=== THE PROBLEM ===
Please arrange every line of the rows below as a Markdown table, with a line number under No. and the line itself under Line. Leave out blank lines.

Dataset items
------------

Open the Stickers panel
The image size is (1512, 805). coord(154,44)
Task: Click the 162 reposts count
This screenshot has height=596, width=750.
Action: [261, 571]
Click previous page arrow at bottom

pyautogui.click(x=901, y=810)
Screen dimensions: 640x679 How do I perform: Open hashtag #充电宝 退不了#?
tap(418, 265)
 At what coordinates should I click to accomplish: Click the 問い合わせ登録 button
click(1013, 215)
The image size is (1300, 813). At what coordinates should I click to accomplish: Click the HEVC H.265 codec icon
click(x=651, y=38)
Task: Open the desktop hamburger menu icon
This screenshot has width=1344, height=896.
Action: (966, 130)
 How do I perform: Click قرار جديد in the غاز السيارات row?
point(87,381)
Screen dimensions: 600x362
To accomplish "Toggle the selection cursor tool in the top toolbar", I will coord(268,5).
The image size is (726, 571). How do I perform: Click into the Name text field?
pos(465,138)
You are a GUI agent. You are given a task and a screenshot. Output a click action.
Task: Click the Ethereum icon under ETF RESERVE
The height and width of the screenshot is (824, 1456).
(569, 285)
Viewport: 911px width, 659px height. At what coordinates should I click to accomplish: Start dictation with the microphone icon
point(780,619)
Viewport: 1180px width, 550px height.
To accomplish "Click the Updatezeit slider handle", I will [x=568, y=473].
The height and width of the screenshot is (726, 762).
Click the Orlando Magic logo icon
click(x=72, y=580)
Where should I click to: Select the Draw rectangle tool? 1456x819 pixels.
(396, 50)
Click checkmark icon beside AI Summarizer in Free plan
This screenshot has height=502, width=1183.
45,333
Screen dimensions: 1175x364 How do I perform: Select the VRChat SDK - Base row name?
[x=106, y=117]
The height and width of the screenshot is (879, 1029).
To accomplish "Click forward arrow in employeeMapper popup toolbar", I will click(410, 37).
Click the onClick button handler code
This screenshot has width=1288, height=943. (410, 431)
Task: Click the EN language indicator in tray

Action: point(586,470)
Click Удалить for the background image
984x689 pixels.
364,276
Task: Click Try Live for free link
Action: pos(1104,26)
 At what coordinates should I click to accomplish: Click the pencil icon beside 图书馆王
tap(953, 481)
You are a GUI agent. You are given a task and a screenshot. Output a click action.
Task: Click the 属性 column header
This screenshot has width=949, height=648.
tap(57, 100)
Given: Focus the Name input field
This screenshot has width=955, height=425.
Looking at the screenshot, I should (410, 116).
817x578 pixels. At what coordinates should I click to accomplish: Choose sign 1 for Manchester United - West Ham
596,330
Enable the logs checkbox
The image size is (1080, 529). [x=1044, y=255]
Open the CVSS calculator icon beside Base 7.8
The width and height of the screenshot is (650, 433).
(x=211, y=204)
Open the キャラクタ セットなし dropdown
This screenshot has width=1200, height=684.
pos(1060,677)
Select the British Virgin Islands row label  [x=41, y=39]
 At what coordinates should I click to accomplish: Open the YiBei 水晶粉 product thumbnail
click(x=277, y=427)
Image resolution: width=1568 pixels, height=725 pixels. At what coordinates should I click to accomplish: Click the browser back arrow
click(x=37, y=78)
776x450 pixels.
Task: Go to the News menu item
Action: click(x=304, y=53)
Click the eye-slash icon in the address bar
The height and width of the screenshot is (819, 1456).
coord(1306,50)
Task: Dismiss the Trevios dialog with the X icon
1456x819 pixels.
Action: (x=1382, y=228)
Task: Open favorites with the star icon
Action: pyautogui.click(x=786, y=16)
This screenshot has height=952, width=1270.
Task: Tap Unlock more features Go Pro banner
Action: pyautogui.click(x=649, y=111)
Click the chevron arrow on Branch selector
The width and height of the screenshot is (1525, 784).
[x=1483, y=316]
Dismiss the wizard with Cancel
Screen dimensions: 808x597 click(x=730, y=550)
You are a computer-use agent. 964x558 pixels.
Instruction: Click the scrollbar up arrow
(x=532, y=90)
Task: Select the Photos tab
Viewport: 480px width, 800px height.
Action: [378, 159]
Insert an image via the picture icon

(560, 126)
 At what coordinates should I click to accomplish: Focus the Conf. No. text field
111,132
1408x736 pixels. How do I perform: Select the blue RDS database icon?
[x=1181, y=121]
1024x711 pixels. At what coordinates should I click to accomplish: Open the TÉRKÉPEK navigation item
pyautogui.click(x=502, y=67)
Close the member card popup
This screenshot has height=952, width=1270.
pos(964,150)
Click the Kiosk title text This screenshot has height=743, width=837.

------------

=== PROBLEM SOLUTION ===
| No. | Line |
|---|---|
| 1 | Open the Stickers panel |
| 2 | The image size is (1512, 805). coord(154,44) |
| 3 | Task: Click the 162 reposts count |
| 4 | This screenshot has height=596, width=750. |
| 5 | Action: [261, 571] |
| 6 | Click previous page arrow at bottom |
| 7 | pyautogui.click(x=901, y=810) |
| 8 | Screen dimensions: 640x679 How do I perform: Open hashtag #充电宝 退不了#? |
| 9 | tap(418, 265) |
| 10 |  At what coordinates should I click to accomplish: Click the 問い合わせ登録 button |
| 11 | click(1013, 215) |
| 12 | The image size is (1300, 813). At what coordinates should I click to accomplish: Click the HEVC H.265 codec icon |
| 13 | click(x=651, y=38) |
| 14 | Task: Open the desktop hamburger menu icon |
| 15 | This screenshot has width=1344, height=896. |
| 16 | Action: (966, 130) |
| 17 |  How do I perform: Click قرار جديد in the غاز السيارات row? |
| 18 | point(87,381) |
| 19 | Screen dimensions: 600x362 |
| 20 | To accomplish "Toggle the selection cursor tool in the top toolbar", I will coord(268,5). |
| 21 | The image size is (726, 571). How do I perform: Click into the Name text field? |
| 22 | pos(465,138) |
| 23 | You are a GUI agent. You are given a task and a screenshot. Output a click action. |
| 24 | Task: Click the Ethereum icon under ETF RESERVE |
| 25 | The height and width of the screenshot is (824, 1456). |
| 26 | (569, 285) |
| 27 | Viewport: 911px width, 659px height. At what coordinates should I click to accomplish: Start dictation with the microphone icon |
| 28 | point(780,619) |
| 29 | Viewport: 1180px width, 550px height. |
| 30 | To accomplish "Click the Updatezeit slider handle", I will [x=568, y=473]. |
| 31 | The height and width of the screenshot is (726, 762). |
| 32 | Click the Orlando Magic logo icon |
| 33 | click(x=72, y=580) |
| 34 | Where should I click to: Select the Draw rectangle tool? 1456x819 pixels. |
| 35 | (396, 50) |
| 36 | Click checkmark icon beside AI Summarizer in Free plan |
| 37 | This screenshot has height=502, width=1183. |
| 38 | 45,333 |
| 39 | Screen dimensions: 1175x364 How do I perform: Select the VRChat SDK - Base row name? |
| 40 | [x=106, y=117] |
| 41 | The height and width of the screenshot is (879, 1029). |
| 42 | To accomplish "Click forward arrow in employeeMapper popup toolbar", I will click(410, 37). |
| 43 | Click the onClick button handler code |
| 44 | This screenshot has width=1288, height=943. (410, 431) |
| 45 | Task: Click the EN language indicator in tray |
| 46 | Action: point(586,470) |
| 47 | Click Удалить for the background image |
| 48 | 984x689 pixels. |
| 49 | 364,276 |
| 50 | Task: Click Try Live for free link |
| 51 | Action: pos(1104,26) |
| 52 |  At what coordinates should I click to accomplish: Click the pencil icon beside 图书馆王 |
| 53 | tap(953, 481) |
| 54 | You are a GUI agent. You are given a task and a screenshot. Output a click action. |
| 55 | Task: Click the 属性 column header |
| 56 | This screenshot has width=949, height=648. |
| 57 | tap(57, 100) |
| 58 | Given: Focus the Name input field |
| 59 | This screenshot has width=955, height=425. |
| 60 | Looking at the screenshot, I should (410, 116). |
| 61 | 817x578 pixels. At what coordinates should I click to accomplish: Choose sign 1 for Manchester United - West Ham |
| 62 | 596,330 |
| 63 | Enable the logs checkbox |
| 64 | The image size is (1080, 529). [x=1044, y=255] |
| 65 | Open the CVSS calculator icon beside Base 7.8 |
| 66 | The width and height of the screenshot is (650, 433). |
| 67 | (x=211, y=204) |
| 68 | Open the キャラクタ セットなし dropdown |
| 69 | This screenshot has width=1200, height=684. |
| 70 | pos(1060,677) |
| 71 | Select the British Virgin Islands row label  [x=41, y=39] |
| 72 |  At what coordinates should I click to accomplish: Open the YiBei 水晶粉 product thumbnail |
| 73 | click(x=277, y=427) |
| 74 | Image resolution: width=1568 pixels, height=725 pixels. At what coordinates should I click to accomplish: Click the browser back arrow |
| 75 | click(x=37, y=78) |
| 76 | 776x450 pixels. |
| 77 | Task: Go to the News menu item |
| 78 | Action: click(x=304, y=53) |
| 79 | Click the eye-slash icon in the address bar |
| 80 | The height and width of the screenshot is (819, 1456). |
| 81 | coord(1306,50) |
| 82 | Task: Dismiss the Trevios dialog with the X icon |
| 83 | 1456x819 pixels. |
| 84 | Action: (x=1382, y=228) |
| 85 | Task: Open favorites with the star icon |
| 86 | Action: pyautogui.click(x=786, y=16) |
| 87 | This screenshot has height=952, width=1270. |
| 88 | Task: Tap Unlock more features Go Pro banner |
| 89 | Action: pyautogui.click(x=649, y=111) |
| 90 | Click the chevron arrow on Branch selector |
| 91 | The width and height of the screenshot is (1525, 784). |
| 92 | [x=1483, y=316] |
| 93 | Dismiss the wizard with Cancel |
| 94 | Screen dimensions: 808x597 click(x=730, y=550) |
| 95 | You are a computer-use agent. 964x558 pixels. |
| 96 | Instruction: Click the scrollbar up arrow |
| 97 | (x=532, y=90) |
| 98 | Task: Select the Photos tab |
| 99 | Viewport: 480px width, 800px height. |
| 100 | Action: [378, 159] |
| 101 | Insert an image via the picture icon |
| 102 | (560, 126) |
| 103 |  At what coordinates should I click to accomplish: Focus the Conf. No. text field |
| 104 | 111,132 |
| 105 | 1408x736 pixels. How do I perform: Select the blue RDS database icon? |
| 106 | [x=1181, y=121] |
| 107 | 1024x711 pixels. At what coordinates should I click to accomplish: Open the TÉRKÉPEK navigation item |
| 108 | pyautogui.click(x=502, y=67) |
| 109 | Close the member card popup |
| 110 | This screenshot has height=952, width=1270. |
| 111 | pos(964,150) |
| 112 | Click the Kiosk title text This screenshot has height=743, width=837. |